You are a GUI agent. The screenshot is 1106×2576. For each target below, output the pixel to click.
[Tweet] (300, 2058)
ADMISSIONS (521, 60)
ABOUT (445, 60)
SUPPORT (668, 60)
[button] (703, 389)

◆ Prompt
When you retype the entries above, keep every line identical to the source.

◆ Answer below
You are a GUI agent. The screenshot is 1106×2576. For each target below, output the pixel to click.
[Tweet] (300, 2058)
ADMISSIONS (521, 60)
ABOUT (445, 60)
SUPPORT (668, 60)
[button] (703, 389)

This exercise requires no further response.